A Alquimia Laboratorial (ou Operativa) consiste no trabalho com a natureza, através da manipulação direta da matéria. O alquimista busca aperfeiçoar os processos realizados pela natureza, produzindo tinturas, elixires e medicamentos capazes de manter a essência da matéria trabalhada e curar o ser humano.

Já a Teurgia é o trabalho de evolução espiritual através do contato direto com o Todo-Poderoso, por meio das entidades que compõem as diversas hierarquias espirituais presentes na criação. Também conhecida no Ocidente (nem sempre de maneira correta) como Magia Cerimonial, a prática de Teurgia consiste essencialmente no trabalho de Invocação e Evocação de anjos, arcanjos, demônios, elementais, desencarnados ou mesmo dos nomes divinos de Deus, como forma de se obter conhecimento direto das entidades que compõem a criação.

        Constantemente pautada na prática de orações, a Teurgia tornou-se também popular no Esoterismo Moderno, através da popularização simplificada (e estereotipada) da Goetia (sistema mágico cerimonial pertencente à Tradição teúrgica Salomônica).
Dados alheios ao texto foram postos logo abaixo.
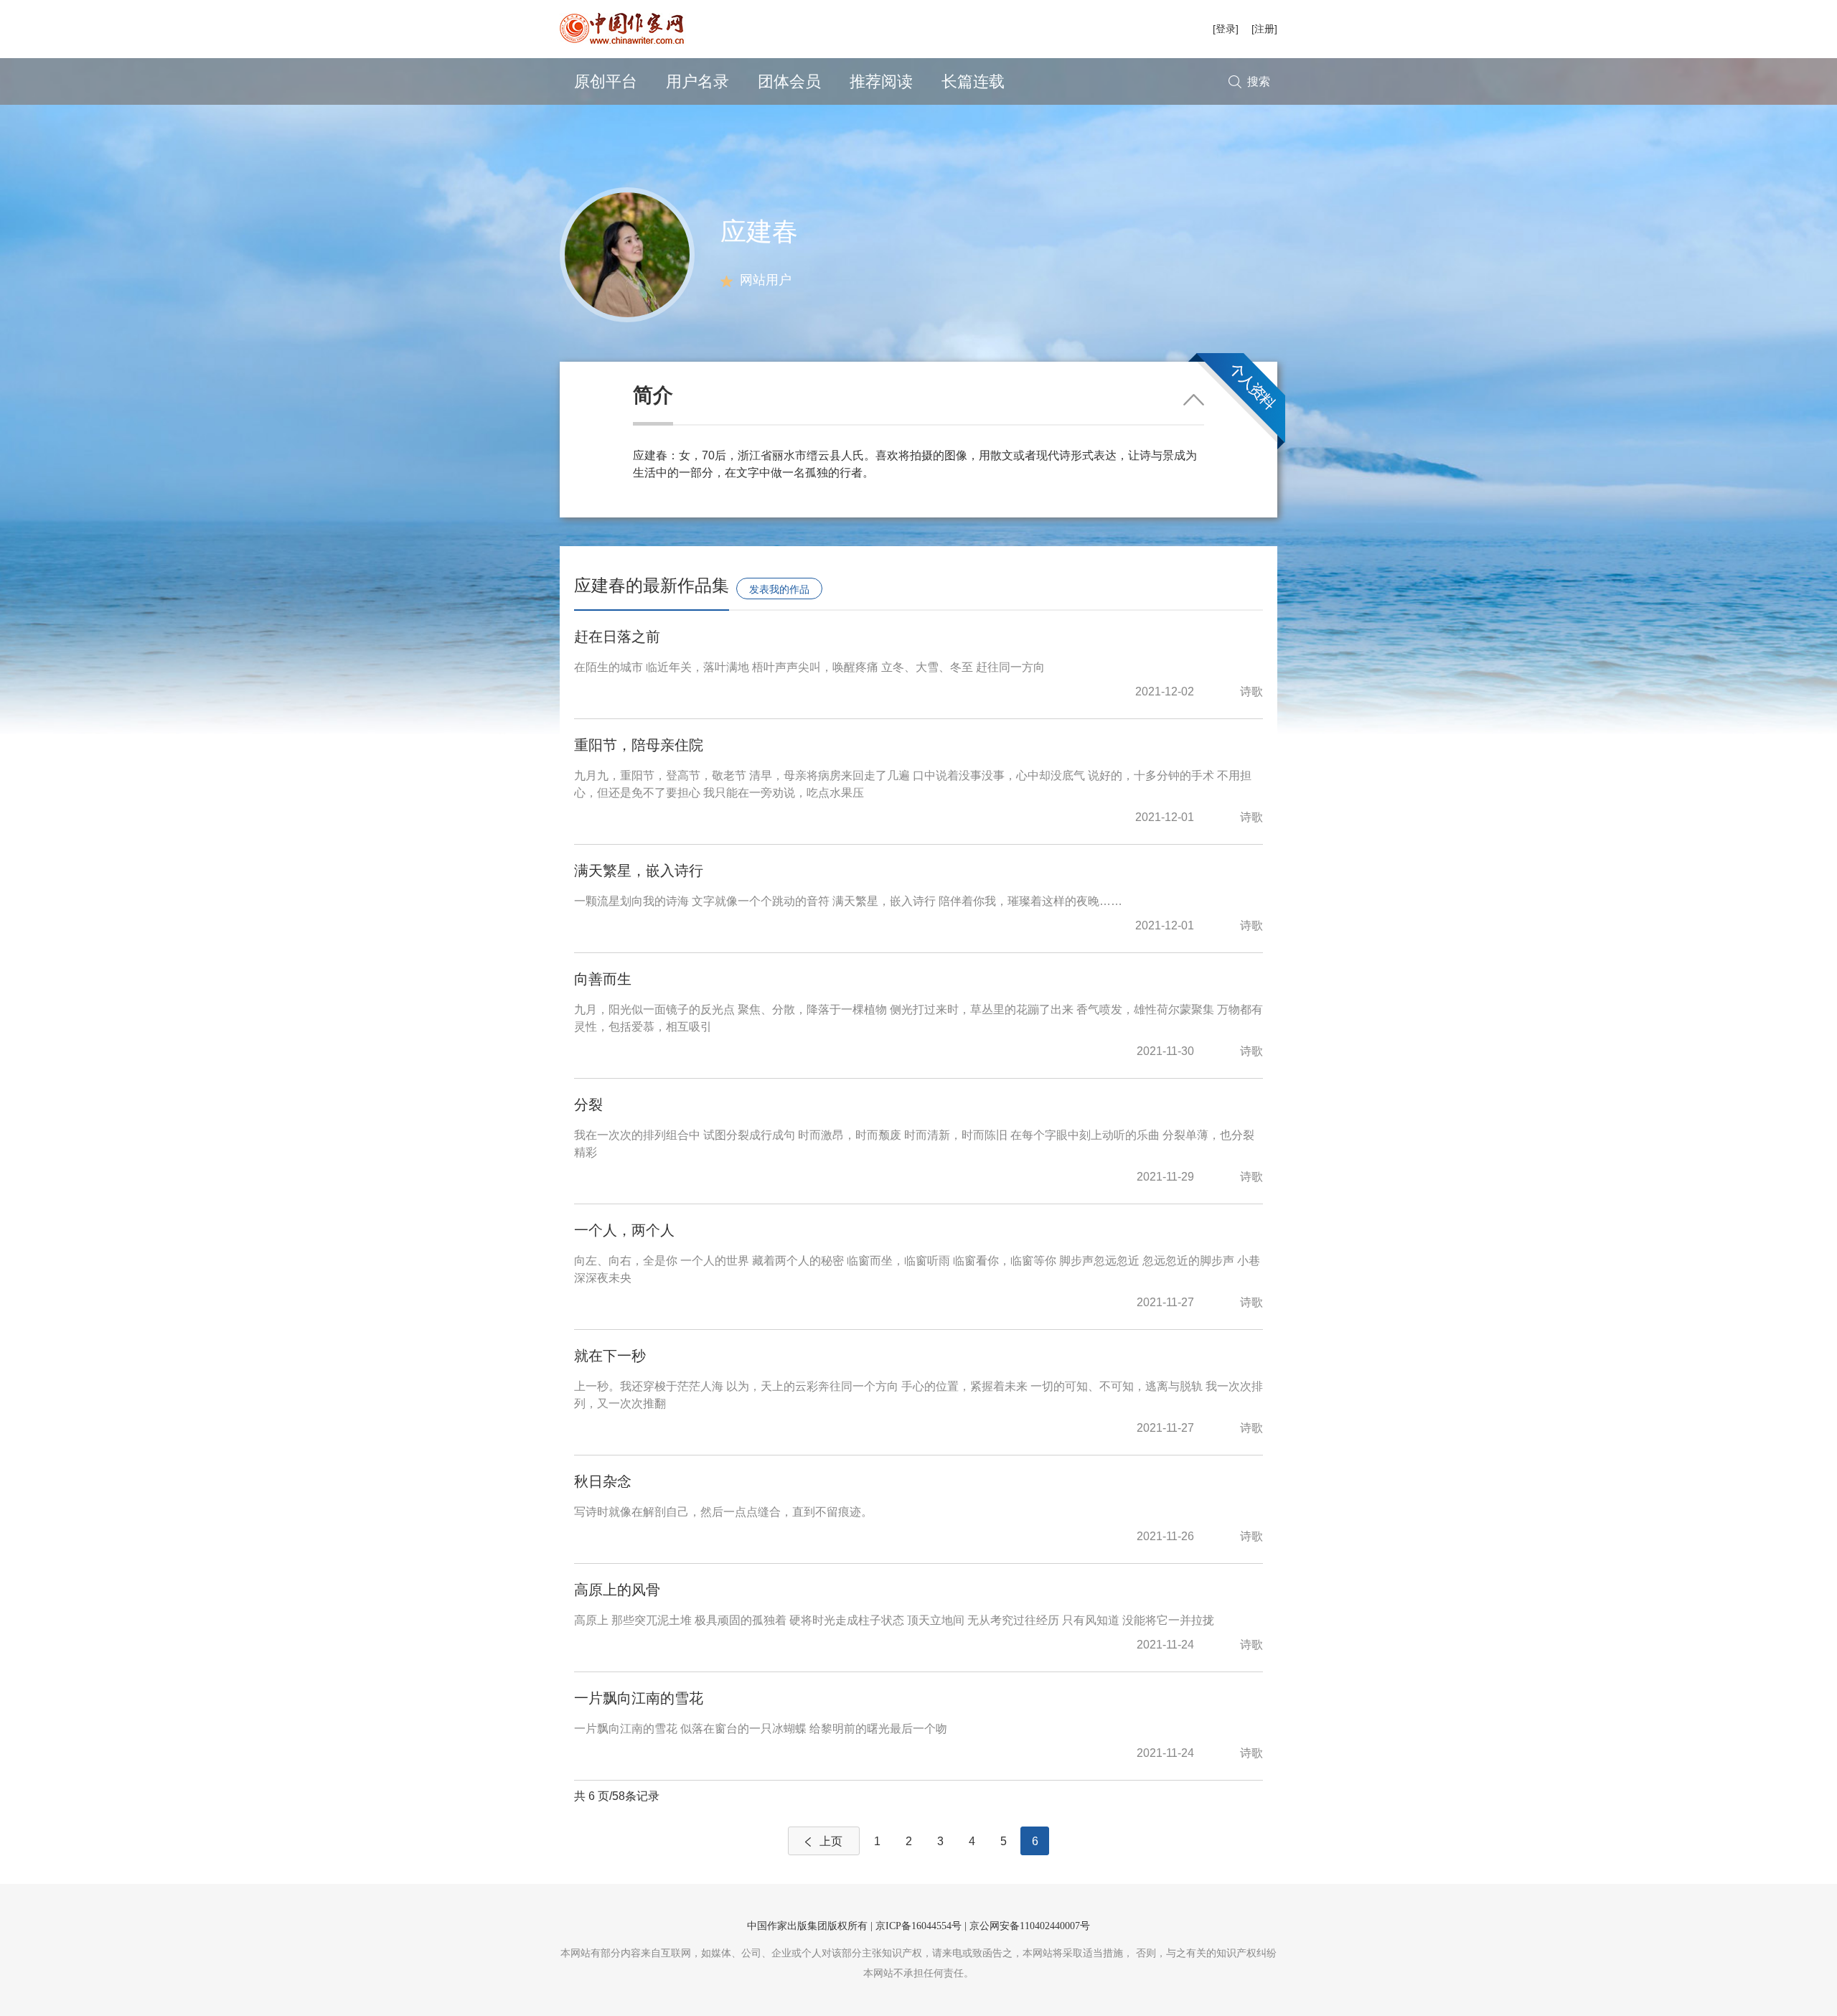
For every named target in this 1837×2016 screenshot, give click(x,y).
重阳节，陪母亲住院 (638, 745)
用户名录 (697, 81)
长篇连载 (973, 81)
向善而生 (602, 979)
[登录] (1226, 28)
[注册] (1264, 28)
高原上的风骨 (617, 1590)
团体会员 (789, 81)
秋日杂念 (602, 1481)
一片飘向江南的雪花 (638, 1698)
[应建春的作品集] (627, 254)
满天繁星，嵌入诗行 (638, 870)
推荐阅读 (881, 81)
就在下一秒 (610, 1356)
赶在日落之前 (617, 636)
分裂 (588, 1104)
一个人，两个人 (624, 1230)
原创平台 (605, 81)
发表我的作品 (779, 589)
É necessário também dizer que a Teurgia não faz levantamentos morais em torno de seu trabalho, e por mais clichê que possa parecer, é necessário ressaltar que a divisão entre “magia branca” e “magia negra” (muito difundida no Esoterismo Moderno) diz mais respeito às intenções do operador que à prática de Teurgia em si.
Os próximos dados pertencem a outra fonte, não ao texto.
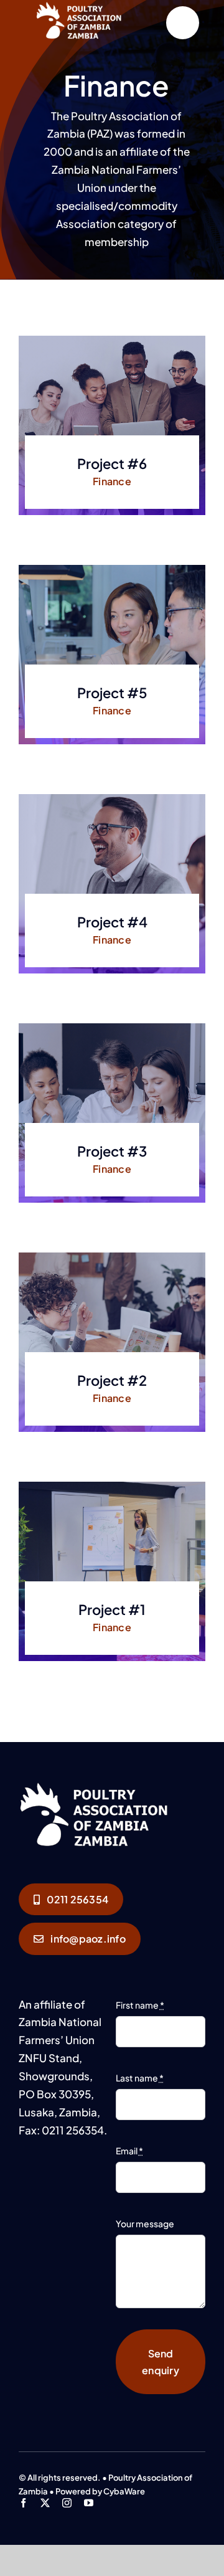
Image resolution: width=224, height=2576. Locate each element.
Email (129, 2150)
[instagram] (67, 2502)
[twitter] (45, 2502)
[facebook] (23, 2502)
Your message (145, 2223)
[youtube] (88, 2502)
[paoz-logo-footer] (112, 1784)
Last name (140, 2077)
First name (140, 2004)
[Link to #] (182, 22)
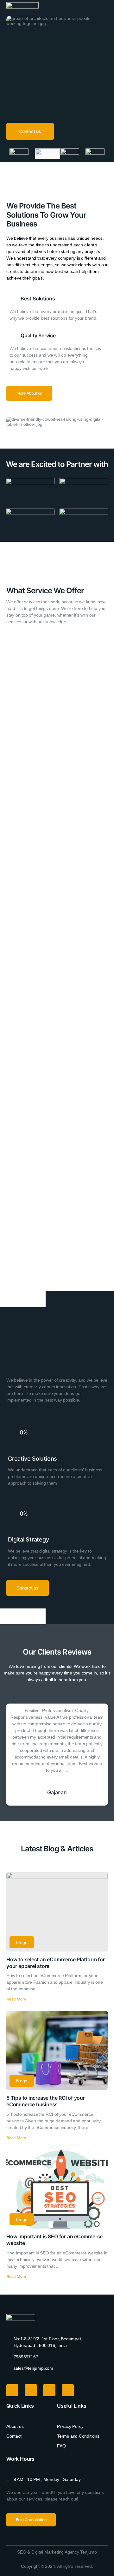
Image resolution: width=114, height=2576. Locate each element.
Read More (16, 1999)
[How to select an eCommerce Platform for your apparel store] (57, 1912)
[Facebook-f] (12, 2390)
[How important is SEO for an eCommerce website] (57, 2189)
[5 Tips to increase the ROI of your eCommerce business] (57, 2050)
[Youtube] (31, 2390)
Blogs (22, 1942)
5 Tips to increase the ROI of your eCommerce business (45, 2101)
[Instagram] (49, 2390)
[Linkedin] (68, 2390)
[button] (105, 11)
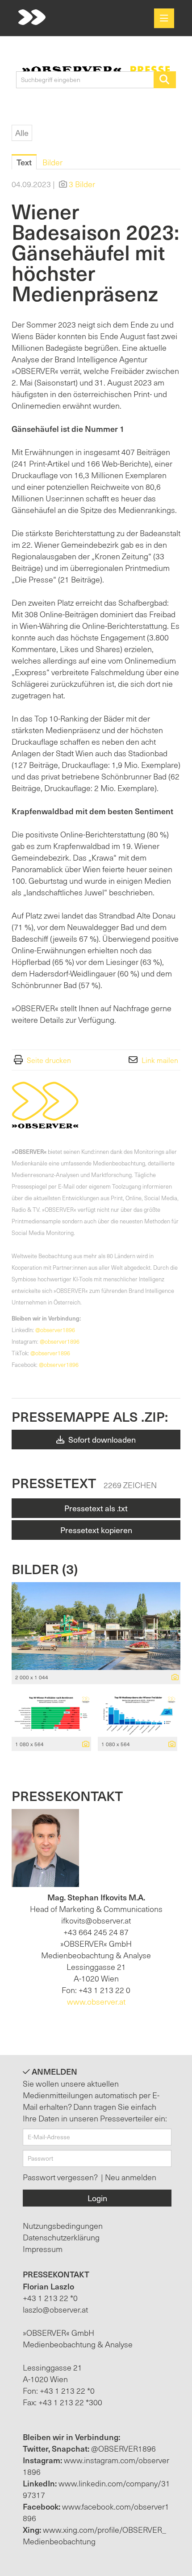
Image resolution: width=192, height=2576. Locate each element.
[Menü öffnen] (164, 18)
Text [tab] (24, 162)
          Para Jean Dubuis, o trivium hermético é um estudo que vai “além da vida”: assim,

As a summary, Alchemy would be the study of chemistry plus Life; Magic the study of physics plus Life; and Astrology the study of Astronomy plus Life. (DUBUIS, 2000, p. 121).[1]


          Conforme o leitor deve ter percebido, a Cabala não está inclusa como uma das três artes herméticas. Por isso, é preciso deixar claro qual a posição da Cabala na Tradição Esotérica Ocidental (uma vez que ela guarda muita popularidade entre os sistemas filosóficos e espirituais da modernidade).

         A Cabala não foi citada no trivium hermético por uma razão muito simples: uma parte dela já está contida na Teurgia, como parte integrante desta última (no que muitos autores medievais denominavam de “Cabala Prática”, ou simplesmente “Cabala Cristã”).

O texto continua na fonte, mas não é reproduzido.